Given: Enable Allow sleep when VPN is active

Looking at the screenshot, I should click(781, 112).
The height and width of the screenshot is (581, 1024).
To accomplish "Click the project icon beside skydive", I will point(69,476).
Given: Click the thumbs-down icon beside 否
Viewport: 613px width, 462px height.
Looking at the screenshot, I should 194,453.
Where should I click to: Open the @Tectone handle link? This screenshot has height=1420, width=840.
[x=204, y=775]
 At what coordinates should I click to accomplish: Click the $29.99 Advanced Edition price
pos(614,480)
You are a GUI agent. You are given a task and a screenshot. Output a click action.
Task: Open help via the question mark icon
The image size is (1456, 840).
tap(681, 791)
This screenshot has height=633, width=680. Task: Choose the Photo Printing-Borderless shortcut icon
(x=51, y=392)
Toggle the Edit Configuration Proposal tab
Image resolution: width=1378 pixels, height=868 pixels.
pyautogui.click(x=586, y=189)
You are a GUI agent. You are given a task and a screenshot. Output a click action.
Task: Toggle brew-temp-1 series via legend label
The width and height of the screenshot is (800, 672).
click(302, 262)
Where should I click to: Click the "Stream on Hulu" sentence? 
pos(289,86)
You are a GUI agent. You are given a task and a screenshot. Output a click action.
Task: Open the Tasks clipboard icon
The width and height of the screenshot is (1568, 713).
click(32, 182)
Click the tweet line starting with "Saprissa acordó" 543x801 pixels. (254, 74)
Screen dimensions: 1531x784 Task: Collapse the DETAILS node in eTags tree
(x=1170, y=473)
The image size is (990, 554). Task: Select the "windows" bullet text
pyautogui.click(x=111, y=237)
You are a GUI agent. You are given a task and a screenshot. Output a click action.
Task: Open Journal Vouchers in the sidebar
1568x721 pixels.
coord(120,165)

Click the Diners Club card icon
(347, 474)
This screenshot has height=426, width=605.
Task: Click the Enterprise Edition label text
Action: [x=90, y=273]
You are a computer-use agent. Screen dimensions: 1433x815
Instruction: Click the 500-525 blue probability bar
________________
The lines from the one containing "Viewport: 613px width, 462px height." through the last line of the material above are to be copied exactly, both ends included.

Viewport: 613px width, 462px height.
Looking at the screenshot, I should 194,453.
Where should I click to: Open the @Tectone handle link? This screenshot has height=1420, width=840.
[x=204, y=775]
 At what coordinates should I click to accomplish: Click the $29.99 Advanced Edition price
pos(614,480)
You are a GUI agent. You are given a task and a screenshot. Output a click action.
Task: Open help via the question mark icon
The image size is (1456, 840).
tap(681, 791)
This screenshot has height=633, width=680. Task: Choose the Photo Printing-Borderless shortcut icon
(x=51, y=392)
Toggle the Edit Configuration Proposal tab
Image resolution: width=1378 pixels, height=868 pixels.
pyautogui.click(x=586, y=189)
You are a GUI agent. You are given a task and a screenshot. Output a click action.
Task: Toggle brew-temp-1 series via legend label
The width and height of the screenshot is (800, 672).
click(302, 262)
Where should I click to: Click the "Stream on Hulu" sentence? 
pos(289,86)
You are a GUI agent. You are given a task and a screenshot. Output a click action.
Task: Open the Tasks clipboard icon
The width and height of the screenshot is (1568, 713).
click(32, 182)
Click the tweet line starting with "Saprissa acordó" 543x801 pixels. (254, 74)
Screen dimensions: 1531x784 Task: Collapse the DETAILS node in eTags tree
(x=1170, y=473)
The image size is (990, 554). Task: Select the "windows" bullet text
pyautogui.click(x=111, y=237)
You are a GUI agent. You are given a task and a screenshot. Output a click action.
Task: Open Journal Vouchers in the sidebar
1568x721 pixels.
coord(120,165)

Click the Diners Club card icon
(347, 474)
This screenshot has height=426, width=605.
Task: Click the Enterprise Edition label text
Action: [x=90, y=273]
You are a computer-use agent. Screen dimensions: 1433x815
Instruction: Click the 500-525 blue probability bar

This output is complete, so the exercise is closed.